Mala
By Mandy Ramsey
Your smooth sandalwood beads are strung together by a deep vermillion red cord. It reminds me that even though we stand as individuals, just like these round beads, we are connected by threads, creating a larger circle of connection, just like this mala. To some, it may look like a simple, wooden beaded necklace. But this mala, has been in my hands when I went in for a fine needle aspiration biopsy, the needle so close to my jugular veins and vocal cords that I had to sign a waiver at the hospital that said, “risk of losing voice possible.” So, I stayed as still as possible, making my breath so inwardly quiet, while cupping the mala necklace in my hand as if it was Amma herself holding my hand, comforting me.
You see, this mala was blessed by the hugging saint Ammachi. As I write this I wonder if she too is going through hug withdrawal during this time of COVID. I used to hug at lease 12 people a day in my daily living and weaving through my life out in the community. Well, Amma hugs up to 3,000 people on a single night. The first hug I received from Amma was in San Rafael on my 23rd birthday. I had no clue who she was but a group of friends from the Yoga center I had been living at insisted I join them for this blessing. Talk about beginner’s mind. It was a whole new world. From the Arati ceremony of light with glowing candles, to 3,000 people singing call and response Kirtan chants while others were swirling and dancing in joy. After waiting in line for over 4 hours, it was finally my turn. I walked up to this woman cloaked in white robes with raven hair, and she hugged me, drew me into her lap and I felt as if I had landed into the lap of the universe. I literally saw milky way while I was absorbed in a vibration of love so deep my knees buckled, and I was weeping. The smell of rose petals, sandalwood, and turmeric permeated that cosmic hug, while the sound of the tabala drums echoed the primal heartbeat of the earth that seemed to also vibrate from her heart out through me.

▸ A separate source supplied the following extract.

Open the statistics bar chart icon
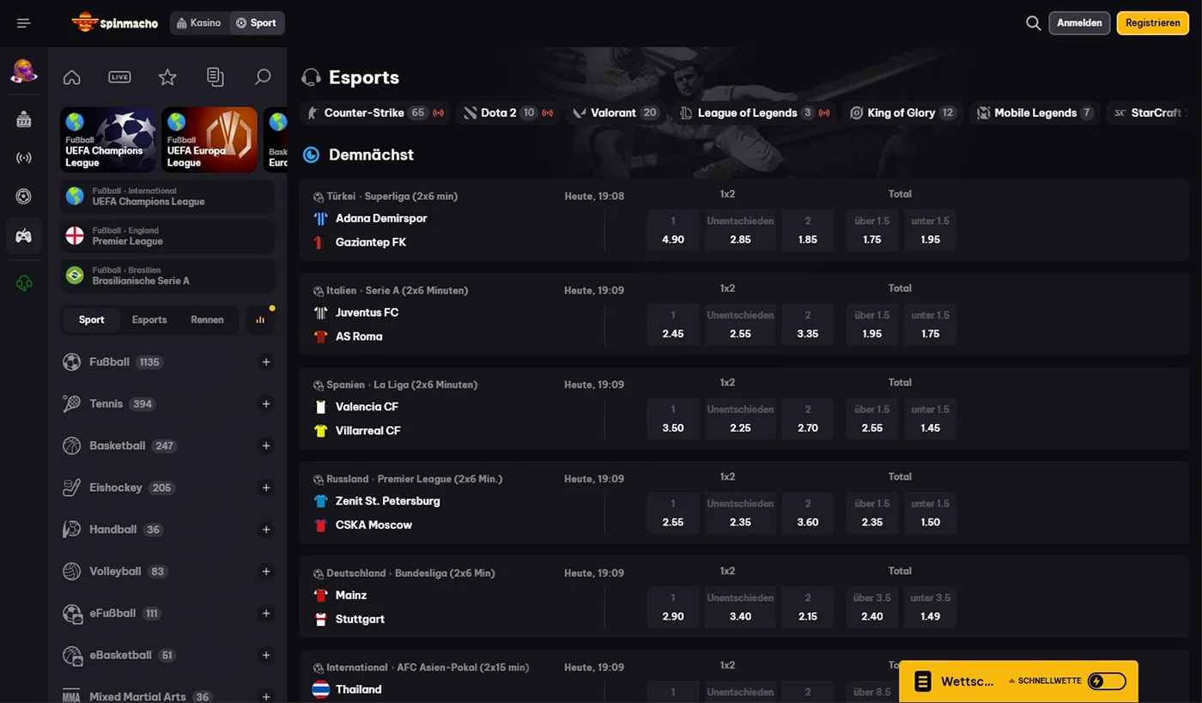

That hug catapulted me on a journey, and this simple wooden mala is what I have as a reminder to awakening to pure love and sacredness. This mala has felt my prayers to end suffering- Lokah Smastah Sukhino Bhavantu. I have touched each bead praying for abundance- Om Rim Shrim Klim Maha Lakshmi Namaha. I have held it on airplanes praying for the turbulence to end while asking Ganesh to clear the path of Obstacles- Om Gum Ganapataye namaha. It was in my room as I pushed my daughter out for 12 hours, calling in Lily Jo, Lily Jo, Welcome Lily Jo Ramsey.
I even hold it in my palm when I recite the Jewish Kaddish in remembrance for my father each year.
This mala brings me back to presence and to be in the moment with what’s truly important. Love. Love. Love. One breath at a time. One bead at a time.